* _Task details_
Output all the records below, word for word.

===== Given entries =====

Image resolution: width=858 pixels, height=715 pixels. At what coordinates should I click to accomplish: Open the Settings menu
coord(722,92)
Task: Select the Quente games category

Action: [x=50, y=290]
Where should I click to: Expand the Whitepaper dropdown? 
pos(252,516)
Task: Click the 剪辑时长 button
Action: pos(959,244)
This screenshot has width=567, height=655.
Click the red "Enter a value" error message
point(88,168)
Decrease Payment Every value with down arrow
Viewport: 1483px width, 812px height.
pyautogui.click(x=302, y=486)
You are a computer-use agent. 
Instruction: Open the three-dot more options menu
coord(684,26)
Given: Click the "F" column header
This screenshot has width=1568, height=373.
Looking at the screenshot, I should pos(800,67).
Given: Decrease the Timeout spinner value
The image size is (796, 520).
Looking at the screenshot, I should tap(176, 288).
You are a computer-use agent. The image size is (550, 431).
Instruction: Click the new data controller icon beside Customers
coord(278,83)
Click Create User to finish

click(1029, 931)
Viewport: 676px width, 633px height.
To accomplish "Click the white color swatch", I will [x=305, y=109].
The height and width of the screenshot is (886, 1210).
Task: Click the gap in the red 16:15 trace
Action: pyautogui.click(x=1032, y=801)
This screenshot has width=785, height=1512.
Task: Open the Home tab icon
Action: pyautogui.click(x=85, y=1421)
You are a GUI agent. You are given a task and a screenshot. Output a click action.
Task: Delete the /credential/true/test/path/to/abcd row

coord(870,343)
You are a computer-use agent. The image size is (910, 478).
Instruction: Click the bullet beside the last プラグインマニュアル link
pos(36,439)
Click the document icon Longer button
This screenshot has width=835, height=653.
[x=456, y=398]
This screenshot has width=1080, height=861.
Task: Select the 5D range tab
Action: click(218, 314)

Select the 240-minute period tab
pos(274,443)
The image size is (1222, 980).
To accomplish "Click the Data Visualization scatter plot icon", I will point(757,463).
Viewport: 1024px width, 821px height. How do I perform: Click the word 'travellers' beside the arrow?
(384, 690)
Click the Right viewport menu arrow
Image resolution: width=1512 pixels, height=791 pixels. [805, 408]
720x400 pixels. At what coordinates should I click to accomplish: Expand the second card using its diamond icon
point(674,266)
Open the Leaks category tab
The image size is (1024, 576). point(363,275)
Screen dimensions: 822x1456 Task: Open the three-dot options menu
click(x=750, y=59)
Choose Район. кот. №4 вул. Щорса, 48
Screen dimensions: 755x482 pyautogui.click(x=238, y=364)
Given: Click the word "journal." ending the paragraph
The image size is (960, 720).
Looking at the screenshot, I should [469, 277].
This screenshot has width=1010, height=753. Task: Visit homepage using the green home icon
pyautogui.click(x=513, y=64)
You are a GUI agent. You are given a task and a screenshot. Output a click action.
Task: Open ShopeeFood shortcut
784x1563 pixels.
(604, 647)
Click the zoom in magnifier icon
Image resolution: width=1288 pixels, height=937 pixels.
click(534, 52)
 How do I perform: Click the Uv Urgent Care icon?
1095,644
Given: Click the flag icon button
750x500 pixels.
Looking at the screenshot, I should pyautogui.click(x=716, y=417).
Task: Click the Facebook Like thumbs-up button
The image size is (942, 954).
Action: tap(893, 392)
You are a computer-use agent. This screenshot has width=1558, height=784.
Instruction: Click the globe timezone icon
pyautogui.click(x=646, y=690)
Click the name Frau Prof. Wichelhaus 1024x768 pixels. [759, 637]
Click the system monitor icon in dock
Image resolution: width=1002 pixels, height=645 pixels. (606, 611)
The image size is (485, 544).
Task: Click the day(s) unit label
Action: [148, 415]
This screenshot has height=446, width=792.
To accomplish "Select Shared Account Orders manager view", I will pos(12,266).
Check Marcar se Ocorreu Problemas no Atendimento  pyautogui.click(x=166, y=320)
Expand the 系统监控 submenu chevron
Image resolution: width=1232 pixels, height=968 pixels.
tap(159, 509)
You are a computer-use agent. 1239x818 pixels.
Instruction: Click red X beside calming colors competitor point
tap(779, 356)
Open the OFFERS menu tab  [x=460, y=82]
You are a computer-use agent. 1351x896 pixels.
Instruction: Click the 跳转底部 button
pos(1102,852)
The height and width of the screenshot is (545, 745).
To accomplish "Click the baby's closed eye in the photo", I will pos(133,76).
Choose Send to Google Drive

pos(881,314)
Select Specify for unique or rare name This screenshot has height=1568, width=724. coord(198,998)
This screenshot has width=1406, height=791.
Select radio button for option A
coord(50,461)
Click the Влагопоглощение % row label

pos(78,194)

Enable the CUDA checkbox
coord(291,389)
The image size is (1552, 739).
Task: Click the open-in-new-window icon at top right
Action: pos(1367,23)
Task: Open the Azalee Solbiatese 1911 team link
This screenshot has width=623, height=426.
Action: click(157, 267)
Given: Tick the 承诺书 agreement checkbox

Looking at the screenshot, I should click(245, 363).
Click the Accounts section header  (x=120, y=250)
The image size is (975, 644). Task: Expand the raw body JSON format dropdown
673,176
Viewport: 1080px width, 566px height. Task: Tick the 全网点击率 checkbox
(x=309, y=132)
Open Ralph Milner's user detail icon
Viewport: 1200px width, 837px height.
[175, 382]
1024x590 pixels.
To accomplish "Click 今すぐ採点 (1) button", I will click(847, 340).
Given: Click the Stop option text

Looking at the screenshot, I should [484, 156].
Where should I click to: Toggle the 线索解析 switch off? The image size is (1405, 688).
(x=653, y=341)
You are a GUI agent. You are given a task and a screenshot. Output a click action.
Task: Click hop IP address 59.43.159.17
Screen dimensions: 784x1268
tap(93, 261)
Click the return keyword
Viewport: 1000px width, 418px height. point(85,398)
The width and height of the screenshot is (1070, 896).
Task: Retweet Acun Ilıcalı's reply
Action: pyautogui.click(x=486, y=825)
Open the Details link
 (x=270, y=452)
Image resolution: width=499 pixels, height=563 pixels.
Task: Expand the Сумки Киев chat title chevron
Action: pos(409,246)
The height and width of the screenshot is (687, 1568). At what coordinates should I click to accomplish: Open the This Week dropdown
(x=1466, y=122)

=====

* _Answer to this problem_
Image resolution: width=858 pixels, height=715 pixels. At what coordinates should I click to accomplish: Open the Settings menu
coord(722,92)
Task: Select the Quente games category

Action: [x=50, y=290]
Where should I click to: Expand the Whitepaper dropdown? 
pos(252,516)
Task: Click the 剪辑时长 button
Action: pos(959,244)
This screenshot has width=567, height=655.
Click the red "Enter a value" error message
point(88,168)
Decrease Payment Every value with down arrow
Viewport: 1483px width, 812px height.
pyautogui.click(x=302, y=486)
You are a computer-use agent. 
Instruction: Open the three-dot more options menu
coord(684,26)
Given: Click the "F" column header
This screenshot has width=1568, height=373.
Looking at the screenshot, I should pos(800,67).
Given: Decrease the Timeout spinner value
The image size is (796, 520).
Looking at the screenshot, I should tap(176, 288).
You are a computer-use agent. The image size is (550, 431).
Instruction: Click the new data controller icon beside Customers
coord(278,83)
Click Create User to finish

click(1029, 931)
Viewport: 676px width, 633px height.
To accomplish "Click the white color swatch", I will [x=305, y=109].
The height and width of the screenshot is (886, 1210).
Task: Click the gap in the red 16:15 trace
Action: pyautogui.click(x=1032, y=801)
This screenshot has width=785, height=1512.
Task: Open the Home tab icon
Action: pyautogui.click(x=85, y=1421)
You are a GUI agent. You are given a task and a screenshot. Output a click action.
Task: Delete the /credential/true/test/path/to/abcd row

coord(870,343)
You are a computer-use agent. The image size is (910, 478).
Instruction: Click the bullet beside the last プラグインマニュアル link
pos(36,439)
Click the document icon Longer button
This screenshot has width=835, height=653.
[x=456, y=398]
This screenshot has width=1080, height=861.
Task: Select the 5D range tab
Action: click(218, 314)

Select the 240-minute period tab
pos(274,443)
The image size is (1222, 980).
To accomplish "Click the Data Visualization scatter plot icon", I will point(757,463).
Viewport: 1024px width, 821px height. How do I perform: Click the word 'travellers' beside the arrow?
(384, 690)
Click the Right viewport menu arrow
Image resolution: width=1512 pixels, height=791 pixels. [805, 408]
720x400 pixels. At what coordinates should I click to accomplish: Expand the second card using its diamond icon
point(674,266)
Open the Leaks category tab
The image size is (1024, 576). point(363,275)
Screen dimensions: 822x1456 Task: Open the three-dot options menu
click(x=750, y=59)
Choose Район. кот. №4 вул. Щорса, 48
Screen dimensions: 755x482 pyautogui.click(x=238, y=364)
Given: Click the word "journal." ending the paragraph
The image size is (960, 720).
Looking at the screenshot, I should [469, 277].
This screenshot has width=1010, height=753. Task: Visit homepage using the green home icon
pyautogui.click(x=513, y=64)
You are a GUI agent. You are given a task and a screenshot. Output a click action.
Task: Open ShopeeFood shortcut
784x1563 pixels.
(604, 647)
Click the zoom in magnifier icon
Image resolution: width=1288 pixels, height=937 pixels.
click(534, 52)
 How do I perform: Click the Uv Urgent Care icon?
1095,644
Given: Click the flag icon button
750x500 pixels.
Looking at the screenshot, I should pyautogui.click(x=716, y=417).
Task: Click the Facebook Like thumbs-up button
The image size is (942, 954).
Action: tap(893, 392)
You are a computer-use agent. This screenshot has width=1558, height=784.
Instruction: Click the globe timezone icon
pyautogui.click(x=646, y=690)
Click the name Frau Prof. Wichelhaus 1024x768 pixels. [759, 637]
Click the system monitor icon in dock
Image resolution: width=1002 pixels, height=645 pixels. (606, 611)
The image size is (485, 544).
Task: Click the day(s) unit label
Action: [148, 415]
This screenshot has height=446, width=792.
To accomplish "Select Shared Account Orders manager view", I will pos(12,266).
Check Marcar se Ocorreu Problemas no Atendimento  pyautogui.click(x=166, y=320)
Expand the 系统监控 submenu chevron
Image resolution: width=1232 pixels, height=968 pixels.
tap(159, 509)
You are a computer-use agent. 1239x818 pixels.
Instruction: Click red X beside calming colors competitor point
tap(779, 356)
Open the OFFERS menu tab  [x=460, y=82]
You are a computer-use agent. 1351x896 pixels.
Instruction: Click the 跳转底部 button
pos(1102,852)
The height and width of the screenshot is (545, 745).
To accomplish "Click the baby's closed eye in the photo", I will pos(133,76).
Choose Send to Google Drive

pos(881,314)
Select Specify for unique or rare name This screenshot has height=1568, width=724. coord(198,998)
This screenshot has width=1406, height=791.
Select radio button for option A
coord(50,461)
Click the Влагопоглощение % row label

pos(78,194)

Enable the CUDA checkbox
coord(291,389)
The image size is (1552, 739).
Task: Click the open-in-new-window icon at top right
Action: pos(1367,23)
Task: Open the Azalee Solbiatese 1911 team link
This screenshot has width=623, height=426.
Action: click(157, 267)
Given: Tick the 承诺书 agreement checkbox

Looking at the screenshot, I should click(245, 363).
Click the Accounts section header  (x=120, y=250)
The image size is (975, 644). Task: Expand the raw body JSON format dropdown
673,176
Viewport: 1080px width, 566px height. Task: Tick the 全网点击率 checkbox
(x=309, y=132)
Open Ralph Milner's user detail icon
Viewport: 1200px width, 837px height.
[175, 382]
1024x590 pixels.
To accomplish "Click 今すぐ採点 (1) button", I will click(847, 340).
Given: Click the Stop option text

Looking at the screenshot, I should [484, 156].
Where should I click to: Toggle the 线索解析 switch off? The image size is (1405, 688).
(x=653, y=341)
You are a GUI agent. You are given a task and a screenshot. Output a click action.
Task: Click hop IP address 59.43.159.17
Screen dimensions: 784x1268
tap(93, 261)
Click the return keyword
Viewport: 1000px width, 418px height. point(85,398)
The width and height of the screenshot is (1070, 896).
Task: Retweet Acun Ilıcalı's reply
Action: pyautogui.click(x=486, y=825)
Open the Details link
 (x=270, y=452)
Image resolution: width=499 pixels, height=563 pixels.
Task: Expand the Сумки Киев chat title chevron
Action: pos(409,246)
The height and width of the screenshot is (687, 1568). At what coordinates should I click to accomplish: Open the This Week dropdown
(x=1466, y=122)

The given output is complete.